Moreover, the producer suggested the video going viral was orchestrated.

“It went viral because they were making it go viral. They were sending it to everybody, and trying to get coverage for it,” she told LifeSiteNews.

She also had doubts about Hunt’s legitimacy as a bona fide assailant.

“And this man, I’m not really sure the man who assaulted her, he did not seem very stable. I’m not really clear that he was just some random person on the street. He seemed a little unstable to me; I don’t have proof of that,” she added.

The producer also said CBC was pressured to cover the story.

“I know there was Twitter outrage, where the woman who was assaulted was demanding we cover it because we are the public broadcaster,” she told LifeSiteNews.

“And we don’t do stories just because someone demands we cover something.”

However, Bissonnette doesn’t have a Twitter account, nor did CLC Youth or Campaign Life Coalition tweet out “demands” that CBC cover the story.

There was one tweet from CBC opinion writer Robyn Urback that appeared to support Bissonnette:

When LifeSiteNews asked the producer for her name, she gave it, but then stated she was not speaking on the record.

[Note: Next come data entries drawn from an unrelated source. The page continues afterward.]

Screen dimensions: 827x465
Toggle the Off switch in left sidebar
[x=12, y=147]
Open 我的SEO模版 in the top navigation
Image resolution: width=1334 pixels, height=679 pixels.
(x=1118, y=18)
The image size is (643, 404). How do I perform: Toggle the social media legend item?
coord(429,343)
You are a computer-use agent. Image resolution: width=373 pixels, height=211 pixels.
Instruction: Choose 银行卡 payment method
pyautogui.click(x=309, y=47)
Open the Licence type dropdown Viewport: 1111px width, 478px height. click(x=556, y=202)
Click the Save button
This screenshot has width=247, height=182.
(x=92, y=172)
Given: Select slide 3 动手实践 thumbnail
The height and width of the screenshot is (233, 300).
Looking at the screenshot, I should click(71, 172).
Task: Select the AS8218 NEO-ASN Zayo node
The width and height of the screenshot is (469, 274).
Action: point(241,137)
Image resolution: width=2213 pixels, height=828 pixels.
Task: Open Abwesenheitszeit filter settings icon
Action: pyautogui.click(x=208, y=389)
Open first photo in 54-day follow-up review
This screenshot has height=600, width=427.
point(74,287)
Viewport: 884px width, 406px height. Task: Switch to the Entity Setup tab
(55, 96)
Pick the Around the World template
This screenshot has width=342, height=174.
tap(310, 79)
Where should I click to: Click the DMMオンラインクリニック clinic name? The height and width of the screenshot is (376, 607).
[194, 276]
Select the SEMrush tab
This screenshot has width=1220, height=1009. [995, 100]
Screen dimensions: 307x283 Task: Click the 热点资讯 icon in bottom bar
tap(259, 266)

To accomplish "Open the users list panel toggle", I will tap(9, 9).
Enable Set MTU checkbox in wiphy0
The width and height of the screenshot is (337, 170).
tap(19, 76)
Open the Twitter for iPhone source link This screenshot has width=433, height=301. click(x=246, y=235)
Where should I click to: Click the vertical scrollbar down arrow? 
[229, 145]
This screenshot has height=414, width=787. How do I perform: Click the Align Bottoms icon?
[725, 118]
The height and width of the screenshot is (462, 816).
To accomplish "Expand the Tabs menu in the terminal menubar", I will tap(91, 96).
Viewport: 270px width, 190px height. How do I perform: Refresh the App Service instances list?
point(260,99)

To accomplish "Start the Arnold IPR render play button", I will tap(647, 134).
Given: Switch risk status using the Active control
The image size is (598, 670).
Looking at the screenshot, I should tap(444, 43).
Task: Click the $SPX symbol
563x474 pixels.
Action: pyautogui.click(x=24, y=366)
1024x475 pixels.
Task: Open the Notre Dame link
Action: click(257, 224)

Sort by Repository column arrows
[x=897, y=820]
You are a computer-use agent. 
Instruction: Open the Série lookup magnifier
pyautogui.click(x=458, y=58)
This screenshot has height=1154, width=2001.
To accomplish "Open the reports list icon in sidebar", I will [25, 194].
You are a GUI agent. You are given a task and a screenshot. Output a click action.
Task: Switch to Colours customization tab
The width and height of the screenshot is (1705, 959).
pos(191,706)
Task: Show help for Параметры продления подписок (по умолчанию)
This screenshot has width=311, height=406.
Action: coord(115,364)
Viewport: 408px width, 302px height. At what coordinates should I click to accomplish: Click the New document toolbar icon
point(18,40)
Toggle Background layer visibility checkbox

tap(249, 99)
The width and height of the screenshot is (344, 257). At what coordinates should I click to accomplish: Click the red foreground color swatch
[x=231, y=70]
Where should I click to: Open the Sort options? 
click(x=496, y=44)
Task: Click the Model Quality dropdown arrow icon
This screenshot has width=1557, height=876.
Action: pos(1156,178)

“This is not official,” she said. “You can’t call up a media and ask me to go on record, without telling me you have me on record. That’s completely unprofessional.”

“So when I say I’m a reporter, you obviously don’t think … ,” responded LifeSiteNews.

“I’m trying to help you to understand and give you a reason why the story wasn’t covered by us. We looked into the story, we looked into the legitimacy of the story … ,” she said.

“OK, wait, stop, stop,” broke in LifeSiteNews. “Can we go on record now? Can you go on record?”

“No, I’m hanging up, ma’am. Sorry,” she said.

LifeSiteNews then contacted CBC public affairs.

Chuck Thompson, head of CBC public affairs, sent LifeSiteNews the link to the story CBC has done.

“CBC News (Toronto) discussed whether to add the video but, in the end, decided against including it because they weren’t sure whether they would follow this case to resolution,” he told LifeSiteNews in an email.

“By way of background, CBC News doesn’t typically name the accused if they aren’t going to follow a trial to its completion. In this case, they felt that the video would have identified the individual and didn’t name him in the copy,” Thompson wrote.

“I should also note that only about 10 percent of our stories have video added to the file,” he added.

“With every story we do, CBC News always strives for fairness and balance and this story was no exception,” Thompson wrote.

Campaign Life Coalition will publish its view of CBC’s performance in the days ahead.